_Material provided_:
"""

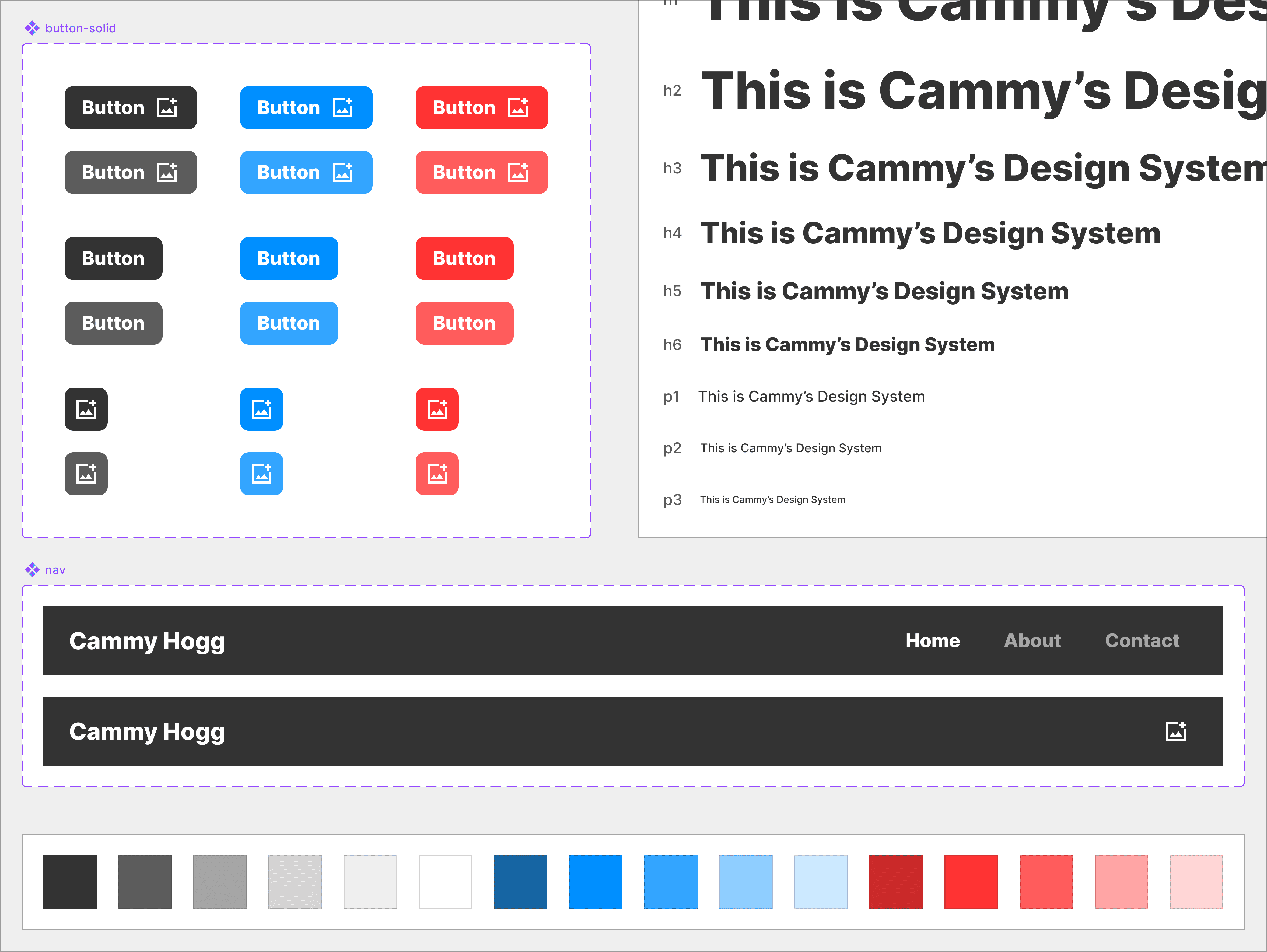Click image icon in second nav bar

pos(1176,731)
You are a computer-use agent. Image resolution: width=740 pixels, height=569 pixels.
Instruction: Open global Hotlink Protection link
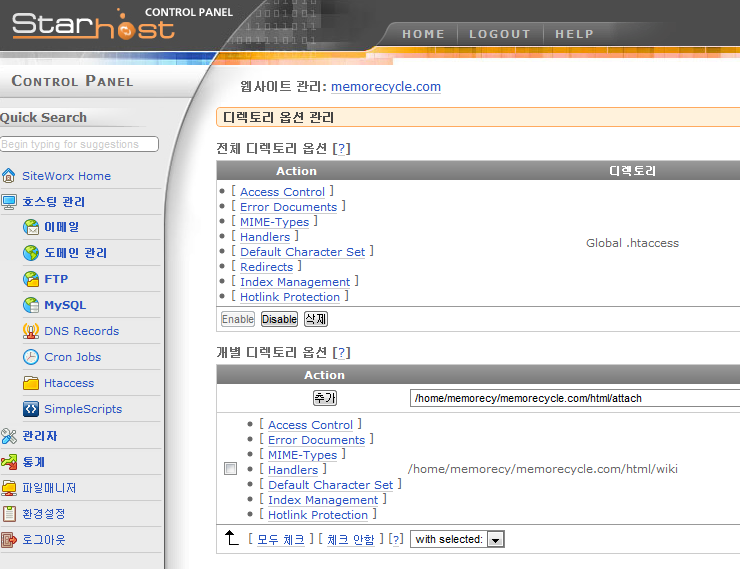[289, 297]
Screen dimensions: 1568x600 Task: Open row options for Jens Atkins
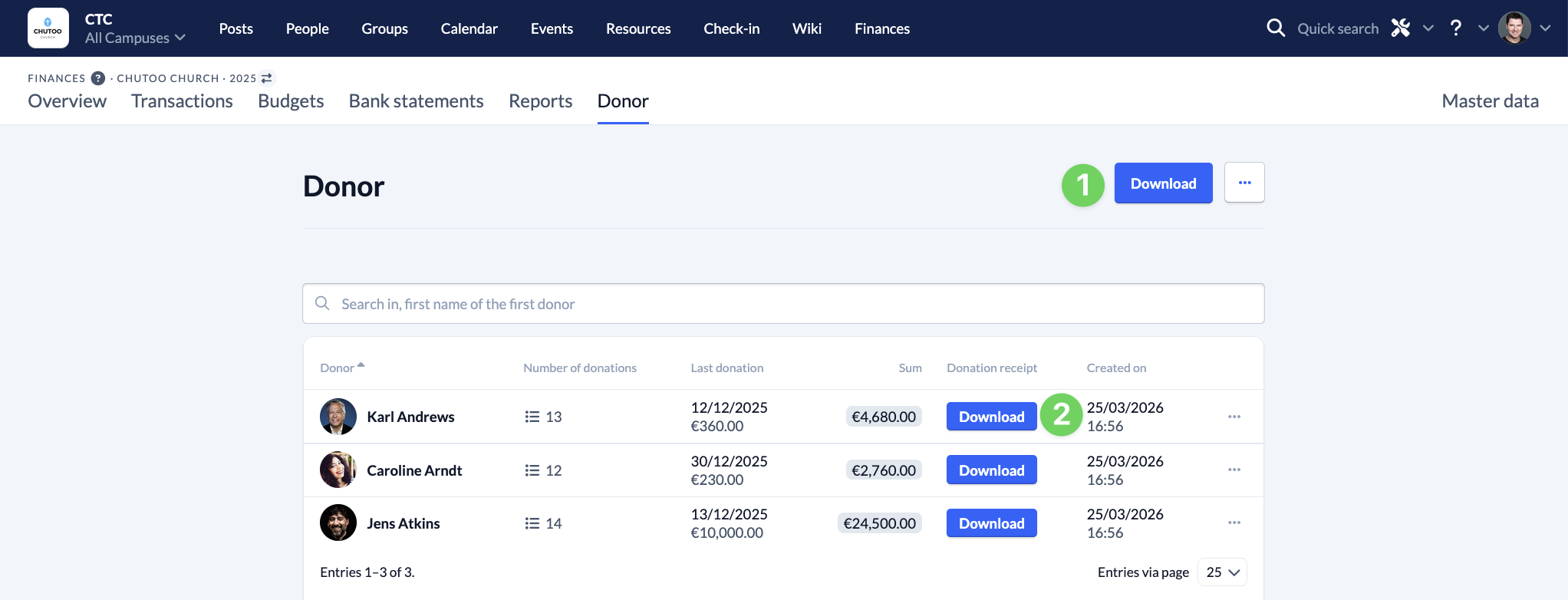[1234, 523]
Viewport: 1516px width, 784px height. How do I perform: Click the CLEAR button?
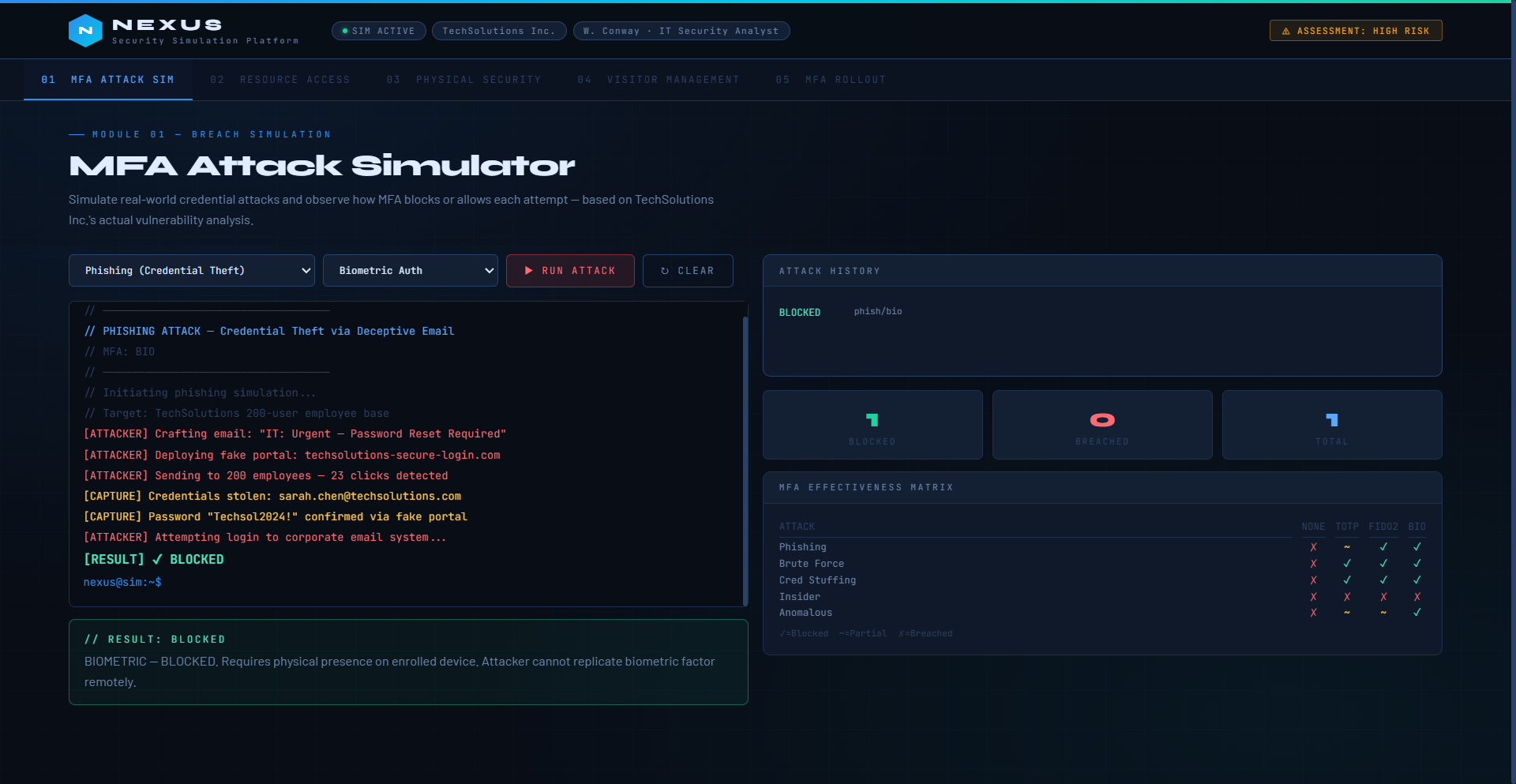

"""

_Task brief_: Rewrite the listing above with each "Open" changed to "Show", keeping everything else the same and leaving out the pictures.

_The reply_:
Click image icon in second nav bar

pos(1176,731)
You are a computer-use agent. Image resolution: width=740 pixels, height=569 pixels.
Instruction: Show global Hotlink Protection link
[289, 297]
Screen dimensions: 1568x600 Task: Show row options for Jens Atkins
[1234, 523]
Viewport: 1516px width, 784px height. How do I perform: Click the CLEAR button?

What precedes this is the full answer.